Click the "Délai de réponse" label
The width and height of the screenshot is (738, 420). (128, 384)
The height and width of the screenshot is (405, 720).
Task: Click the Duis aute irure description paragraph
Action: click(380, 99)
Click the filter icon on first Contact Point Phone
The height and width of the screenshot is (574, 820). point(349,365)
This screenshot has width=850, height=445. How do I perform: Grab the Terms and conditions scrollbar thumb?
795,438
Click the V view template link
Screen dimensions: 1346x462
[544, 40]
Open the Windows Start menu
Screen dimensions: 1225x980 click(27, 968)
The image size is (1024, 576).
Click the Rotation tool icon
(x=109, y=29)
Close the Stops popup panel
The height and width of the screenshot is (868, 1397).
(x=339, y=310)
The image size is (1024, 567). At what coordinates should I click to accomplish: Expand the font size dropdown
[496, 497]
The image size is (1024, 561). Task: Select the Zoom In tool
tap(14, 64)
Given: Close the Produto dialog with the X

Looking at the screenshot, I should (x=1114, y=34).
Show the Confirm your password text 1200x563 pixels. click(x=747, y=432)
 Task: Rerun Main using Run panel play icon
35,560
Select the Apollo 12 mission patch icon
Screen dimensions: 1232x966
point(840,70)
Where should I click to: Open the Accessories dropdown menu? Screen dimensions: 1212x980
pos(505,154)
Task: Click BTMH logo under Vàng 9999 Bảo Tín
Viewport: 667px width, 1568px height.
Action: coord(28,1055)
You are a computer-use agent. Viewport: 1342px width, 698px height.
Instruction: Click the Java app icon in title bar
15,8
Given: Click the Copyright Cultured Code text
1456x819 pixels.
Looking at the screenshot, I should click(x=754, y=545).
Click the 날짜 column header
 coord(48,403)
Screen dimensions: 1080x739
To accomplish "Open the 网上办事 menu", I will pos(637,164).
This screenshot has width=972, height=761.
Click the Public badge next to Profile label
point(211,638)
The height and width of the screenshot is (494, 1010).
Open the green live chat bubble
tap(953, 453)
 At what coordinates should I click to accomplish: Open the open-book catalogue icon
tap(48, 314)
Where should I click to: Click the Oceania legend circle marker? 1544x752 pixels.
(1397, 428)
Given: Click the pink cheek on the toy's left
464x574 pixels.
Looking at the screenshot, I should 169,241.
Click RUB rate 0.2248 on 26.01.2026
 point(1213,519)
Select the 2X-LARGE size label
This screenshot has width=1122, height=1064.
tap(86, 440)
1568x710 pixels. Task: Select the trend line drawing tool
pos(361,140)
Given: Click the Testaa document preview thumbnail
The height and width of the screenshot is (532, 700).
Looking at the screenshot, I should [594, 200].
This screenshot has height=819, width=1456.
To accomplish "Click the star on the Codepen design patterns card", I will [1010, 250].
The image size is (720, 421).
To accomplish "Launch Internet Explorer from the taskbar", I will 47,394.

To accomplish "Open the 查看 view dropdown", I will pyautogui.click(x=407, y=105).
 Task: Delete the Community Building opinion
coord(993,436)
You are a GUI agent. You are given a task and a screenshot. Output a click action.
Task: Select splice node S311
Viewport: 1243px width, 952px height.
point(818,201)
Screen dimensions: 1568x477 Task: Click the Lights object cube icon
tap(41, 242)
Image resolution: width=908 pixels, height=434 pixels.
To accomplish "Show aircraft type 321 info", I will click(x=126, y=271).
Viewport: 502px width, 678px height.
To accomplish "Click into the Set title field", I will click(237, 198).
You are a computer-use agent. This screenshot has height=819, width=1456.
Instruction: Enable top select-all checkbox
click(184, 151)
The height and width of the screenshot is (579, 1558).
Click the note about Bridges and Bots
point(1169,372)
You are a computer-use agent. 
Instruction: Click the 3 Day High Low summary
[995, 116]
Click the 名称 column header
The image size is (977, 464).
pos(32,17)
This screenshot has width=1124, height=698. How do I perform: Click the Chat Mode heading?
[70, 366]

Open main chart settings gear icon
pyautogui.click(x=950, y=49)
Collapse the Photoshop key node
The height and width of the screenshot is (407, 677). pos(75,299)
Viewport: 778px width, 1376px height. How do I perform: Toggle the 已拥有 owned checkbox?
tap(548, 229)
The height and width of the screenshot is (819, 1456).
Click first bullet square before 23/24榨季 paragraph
———
The problem => Reproduce every one of the records above word for word, keeping each line as it stands.

Answer to this task =>
Click the "Délai de réponse" label
The width and height of the screenshot is (738, 420). (128, 384)
The height and width of the screenshot is (405, 720).
Task: Click the Duis aute irure description paragraph
Action: click(380, 99)
Click the filter icon on first Contact Point Phone
The height and width of the screenshot is (574, 820). point(349,365)
This screenshot has width=850, height=445. How do I perform: Grab the Terms and conditions scrollbar thumb?
795,438
Click the V view template link
Screen dimensions: 1346x462
[544, 40]
Open the Windows Start menu
Screen dimensions: 1225x980 click(27, 968)
The image size is (1024, 576).
Click the Rotation tool icon
(x=109, y=29)
Close the Stops popup panel
The height and width of the screenshot is (868, 1397).
(x=339, y=310)
The image size is (1024, 567). At what coordinates should I click to accomplish: Expand the font size dropdown
[496, 497]
The image size is (1024, 561). Task: Select the Zoom In tool
tap(14, 64)
Given: Close the Produto dialog with the X

Looking at the screenshot, I should (x=1114, y=34).
Show the Confirm your password text 1200x563 pixels. click(x=747, y=432)
 Task: Rerun Main using Run panel play icon
35,560
Select the Apollo 12 mission patch icon
Screen dimensions: 1232x966
point(840,70)
Where should I click to: Open the Accessories dropdown menu? Screen dimensions: 1212x980
pos(505,154)
Task: Click BTMH logo under Vàng 9999 Bảo Tín
Viewport: 667px width, 1568px height.
Action: coord(28,1055)
You are a computer-use agent. Viewport: 1342px width, 698px height.
Instruction: Click the Java app icon in title bar
15,8
Given: Click the Copyright Cultured Code text
1456x819 pixels.
Looking at the screenshot, I should click(x=754, y=545).
Click the 날짜 column header
 coord(48,403)
Screen dimensions: 1080x739
To accomplish "Open the 网上办事 menu", I will pos(637,164).
This screenshot has width=972, height=761.
Click the Public badge next to Profile label
point(211,638)
The height and width of the screenshot is (494, 1010).
Open the green live chat bubble
tap(953, 453)
 At what coordinates should I click to accomplish: Open the open-book catalogue icon
tap(48, 314)
Where should I click to: Click the Oceania legend circle marker? 1544x752 pixels.
(1397, 428)
Given: Click the pink cheek on the toy's left
464x574 pixels.
Looking at the screenshot, I should 169,241.
Click RUB rate 0.2248 on 26.01.2026
 point(1213,519)
Select the 2X-LARGE size label
This screenshot has width=1122, height=1064.
tap(86, 440)
1568x710 pixels. Task: Select the trend line drawing tool
pos(361,140)
Given: Click the Testaa document preview thumbnail
The height and width of the screenshot is (532, 700).
Looking at the screenshot, I should [594, 200].
This screenshot has height=819, width=1456.
To accomplish "Click the star on the Codepen design patterns card", I will [1010, 250].
The image size is (720, 421).
To accomplish "Launch Internet Explorer from the taskbar", I will 47,394.

To accomplish "Open the 查看 view dropdown", I will pyautogui.click(x=407, y=105).
 Task: Delete the Community Building opinion
coord(993,436)
You are a GUI agent. You are given a task and a screenshot. Output a click action.
Task: Select splice node S311
Viewport: 1243px width, 952px height.
point(818,201)
Screen dimensions: 1568x477 Task: Click the Lights object cube icon
tap(41, 242)
Image resolution: width=908 pixels, height=434 pixels.
To accomplish "Show aircraft type 321 info", I will click(x=126, y=271).
Viewport: 502px width, 678px height.
To accomplish "Click into the Set title field", I will click(237, 198).
You are a computer-use agent. This screenshot has height=819, width=1456.
Instruction: Enable top select-all checkbox
click(184, 151)
The height and width of the screenshot is (579, 1558).
Click the note about Bridges and Bots
point(1169,372)
You are a computer-use agent. 
Instruction: Click the 3 Day High Low summary
[995, 116]
Click the 名称 column header
The image size is (977, 464).
pos(32,17)
This screenshot has width=1124, height=698. How do I perform: Click the Chat Mode heading?
[70, 366]

Open main chart settings gear icon
pyautogui.click(x=950, y=49)
Collapse the Photoshop key node
The height and width of the screenshot is (407, 677). pos(75,299)
Viewport: 778px width, 1376px height. How do I perform: Toggle the 已拥有 owned checkbox?
tap(548, 229)
The height and width of the screenshot is (819, 1456).
Click first bullet square before 23/24榨季 paragraph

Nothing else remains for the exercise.